The choice after lunch was whether to cycle a few more miles exploring the lanes around Budworth, or to just head straight back. Many had more cycling to do after returning to Delamere, and with a possibility of late afternoon rain, it was a unanimous decision to return directly. I was a bit slow on the return for the usual reasons: age, weight and not cycling enough, so I encouraged the group to press on without me. It's always a slog up from the Weaver to Delamere station, but overall it was a very enjoyable day. It was good to discuss dogs with Ray Stigter, talk cars and driving with Steve, float Special Ride possibilities with Andy and insult Ever Ready Ray at every opportunity. Thanks to Alan for the photographs. About 34 miles covered.


Thursday 21 September 2023

21st September 2023 : Overton (mod)

Dave H had emailed us all to say that a Chirk ride was definitely  “on" for Thursday and thus hoping for a crowd to turn up and ride in glorious sunshine (which we did for all but 15 mins). The reality was just five souls, one of which was Dave M who was only out for coffee today. As I had emailed Dave a potential ride, we Four Horsemen of the Apocalypse   (Steve Hu, Alan, Dave H and myself) set off northwards out of Chirk. Just as we set to go the Pike Tandem Duo arrive, but they decided to do their own thing.
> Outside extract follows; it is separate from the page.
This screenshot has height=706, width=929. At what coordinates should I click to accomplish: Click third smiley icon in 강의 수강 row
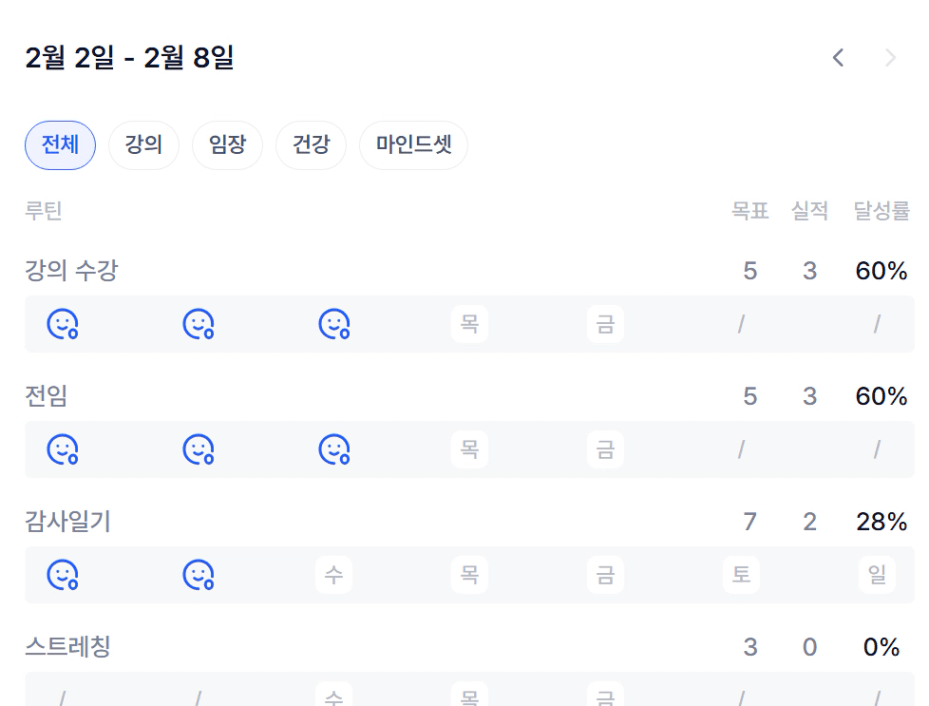click(x=334, y=324)
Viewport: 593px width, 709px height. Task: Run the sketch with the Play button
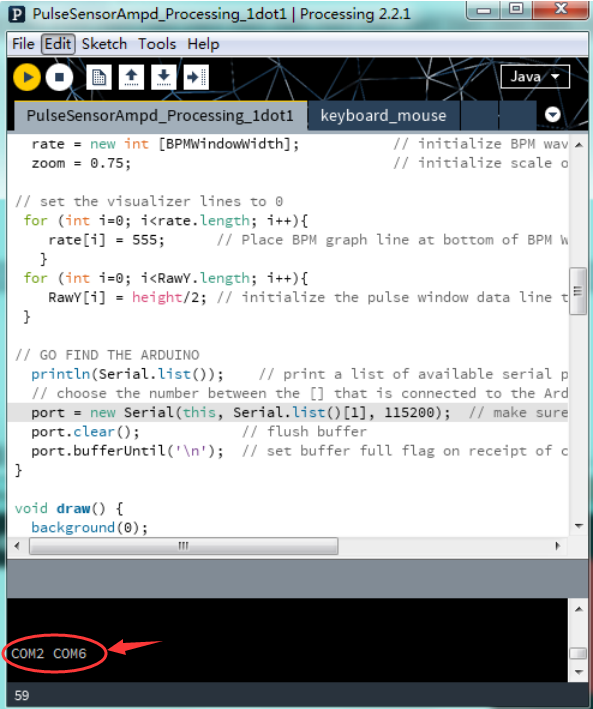(27, 77)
I’d put this route together in 10 mins the day beforehand. It featured an unconventional routing to Overton. With 32 miles to lunch and then only 12 or so after lunch, the plan was to ride the hills out before lunch and minimise the very small lanes after lunch.

So we set off bound for Newbridge where the road has been well shut since January 2021. As we roll down towards Dee river bridge, the road now looks like a deep countryside lane with leaves and mud over the once clean surface. Out the other side there is a steep climb up into Cefn Mawr. Out via Acrefair, Delph Road is a pleasant ride up into Pen-y-cae. We saunter through Rhosllanerchrugog, and turning right into Johnson Street, we are surprised by magnificent view across to the Sandstone Trail countryside.

We now take the aptly named Corkscrew Lane off the Wrexham Road to Sontley. Here, we are briefly held up by farm workers shepherding a huge number of sheep by Land Rover down the back lanes. Riding over the inevitable debris, we are on our way to Marchwiel. Up via the King’s Mill estate, we shimmy into the other corkscrew lane, aka Redwither Lane, which winds round the back of the Wrexham Industrail estate arriving via the golf course at the entrance to the industrial estate. 

Shepherding by bike and Land Rover

Time was moving on, so I made an executive decision to cut out 4 miles, hence we rode passed Kelloggs's huge factory (but strangely no cereal-like smell today). El Presidente (Dave M) knows this plant well I believe and then we pass the ginormous blue and white warehouse of the internet business of New World Sports. We are now on the well-worn road to Bangor-on-Dee. After a short sprint along the Wrexham Road, we pass by Bangor taking the little Millbrook Lane. Steve and I wait for some time in vain for Alan and Dave. We surmise they must have gone into Bangor, so knowing that they know the way to Overton, we push on getting to the Two Dove cafe for 1300. 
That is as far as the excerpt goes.